HACKER Q&A
📣 d--b

Is ProductHunt Worth It?


I have a feeling that ProductHunt is only read by people who post to ProductHunt in a sort of pyramidal echo chamber. Is it the case, or does ProductHunt reach further than product managers in small companies?


  👤 ajimix Accepted Answer ✓
Been in product hunt since it was invite only beta. Things have changed a lot. In the beginning it was a community about hunting great products and nice discoveries.

Nowadays is about paying hunters with a lot of followers to post your products and asking all your network to upvote your product to brag about how you made it to top X of Product Hunt.

The posting about nice products of the internet and discovering them is now gone. If you try to publish something because you found it online and want to share it with the community, but you don’t have a network of people to “fakely” upvote it, the product will be hidden at the bottom and nobody will see it.

Discovery and community are gone.


👤 tnolet
My initial launch on ProductHunt was total and utter crickets. Now we have ~500 customers, multiple $100K in ARR and two rounds of venture backing.

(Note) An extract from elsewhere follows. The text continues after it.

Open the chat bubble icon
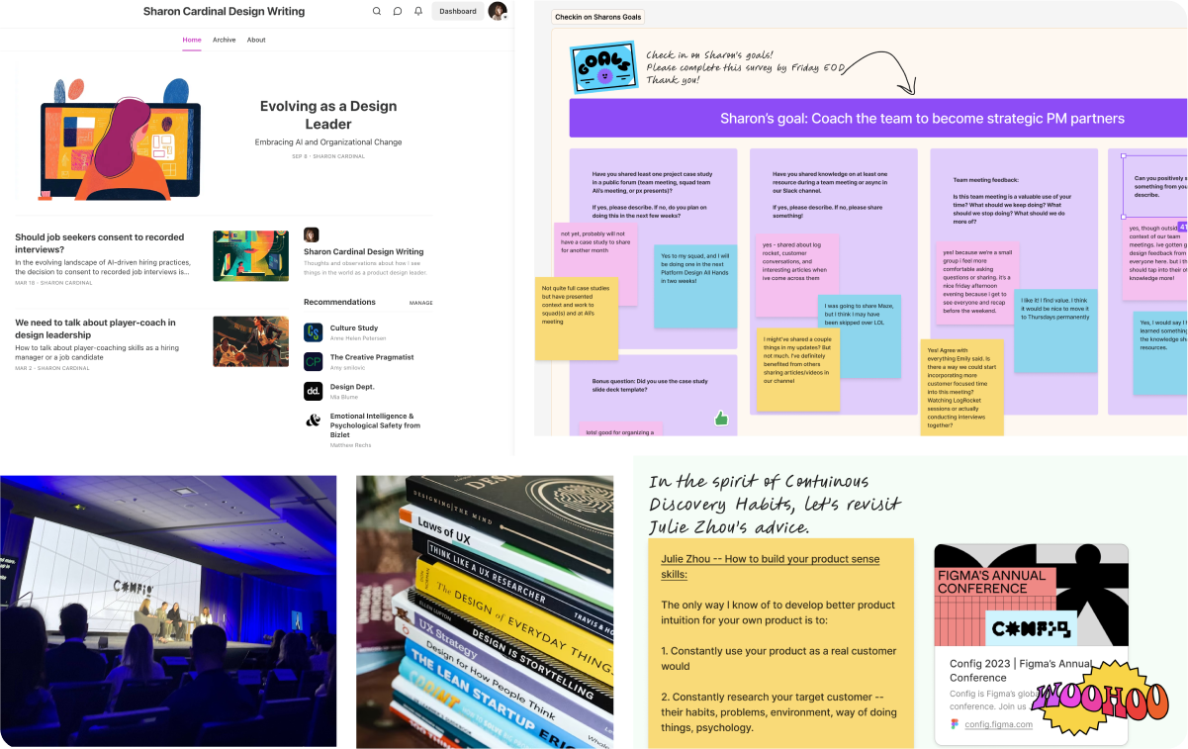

Without the humble brag, use a platform like PH as any marketing channel: email, blogs, Twitter etc. Never, EVER think a post on PH will be your defining marketing launch. Just like there is no magic one email, tweet or post that will define your product or make/break you. Expect nothing. The real work begins after launch.


👤 emdowling
Pre-ProductHunt, HN was the place to launch your product[1]. Having a "Show HN" post reach the front page was (is?) the ultimate brag, and founders would always mention it in seed/Series A pitch decks if it had happened to them. Being featured on HN would usually mean being contacted by a TechCrunch reporter, and that was a Big Deal. So, you'd use your personal connections to make sure everyone upvoted your post. If you were all in the same location (eg: co-working space), you'd tell everyone to use a VPN or tether to their phone to avoid being IP-blocked[2].

Then, ProductHunt came along with the pitch to be more curated, and to speficially solve the launch promotion problem. Now, people have figured out how to game it, just like they did with HN.

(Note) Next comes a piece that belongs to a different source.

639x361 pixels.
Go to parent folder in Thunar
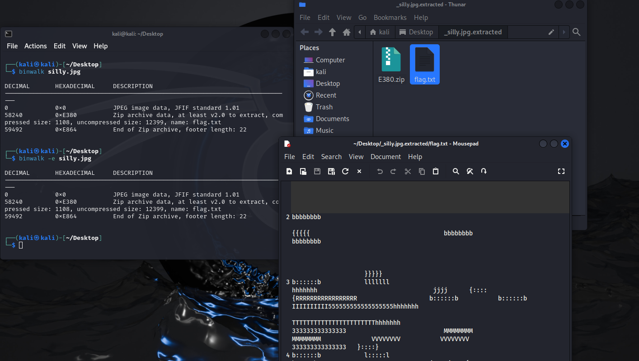point(333,32)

I fully expect the cycle to continue with a new ProductHunt with the same value proposition. For Web3, Twitter seems to be doing that job pretty well.

--

[1] The launch of my own startup (https://news.ycombinator.com/item?id=4196585)

[2] Source: I was in 500 Startups Batch 5, and we were all advised on how to upvote each other's HN posts in a way to avoid bans.


👤 koshersalt
I tried using it a few years ago to find new stuff to use and was turned off by the amount of meaningless, buzzword laden vaporware. I also didn’t like the weird long comment chains between the product’s founder/cofounders/CTO in an effort to make it look like the page was more active or something. It all felt shallow and like a shinier version of cork board of business cards by the Lowes bathroom

👤 jabo
Unlike HN, Product Hunt explicitly encourages posters to go out and ask their network to upvote. This one key aspect makes ProductHunt much less meritocratic IMO and just a mirror of how large the poster’s network is.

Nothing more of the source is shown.